Claire Lau, another artist featured in Sowing Agency, shares a similar sentiment. On display are plein air oil paintings from her “Banyan Trees” and “Hong Kong Cityscapes” collections, produced in Hong Kong, where she’s originally from. These collections were inspired by the contemporary state of the city’s built environment and its environmental conditions: a dense metropolis shrouded in a thick film of air pollution, whose lush, ecological landscapes are now construction grounds for luxury, high-rise apartments. Even though these paintings explore the environmental impact of urbanization and wealth inequality, Lau doesn’t classify her work as explicitly political. But as both a practicing artist and an organizer—she has campaigned for numerous local campaigns in San Francisco since 2016 and served as the Bay Area director of Bernie Sanders's 2020 presidential campaign—Lau is beginning to grapple with how she can marry her art with her activism.  

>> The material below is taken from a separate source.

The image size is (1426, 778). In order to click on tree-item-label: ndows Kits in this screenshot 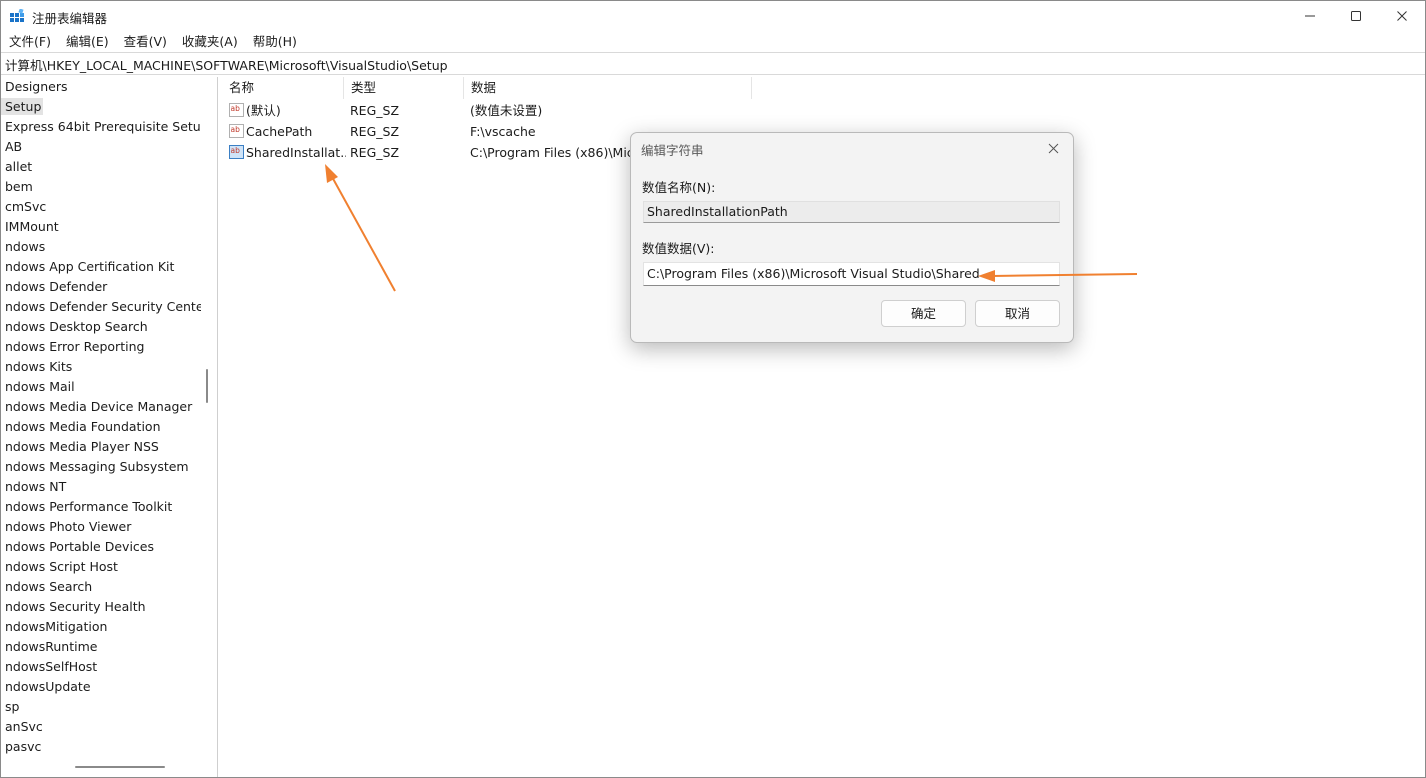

“There’s various levels of engagement with the climate crisis, from going out to fight for policy to simply connecting with nature,” Lau told Sierra. “But I’m still very concerned about it, and it does carry into who I am as a person and what I do with my art.”

Lau finds the act of painting outdoors healing, especially during this fraught political moment where Asian Americans are deemed a threat to the nation. “It’s been very mentally exhausting,” Lau said. “Painting outside has been really healing and refreshing. It reminds me that there is still beauty in this world.” 

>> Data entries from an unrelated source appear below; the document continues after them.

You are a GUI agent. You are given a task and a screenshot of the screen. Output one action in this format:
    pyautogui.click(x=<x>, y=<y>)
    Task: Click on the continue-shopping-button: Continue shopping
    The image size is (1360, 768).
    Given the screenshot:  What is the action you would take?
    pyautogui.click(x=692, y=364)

While the goal of Sowing Agency is to amplify new ways of thinking and relating to the environmental justice movement, it’s ultimately a space for the Asian American community to seek comfort in one another. 

“Now more than ever, it's so important to have vibrant Asian American community spaces that remind people that their voices matter, that their perspectives matter, that their communities matter,” Pradhan said. “The feeling of being comfortable in space is something that has been taken away from so many people.” 

“Our hope with the show is that there’s a little bit more room for freedom.”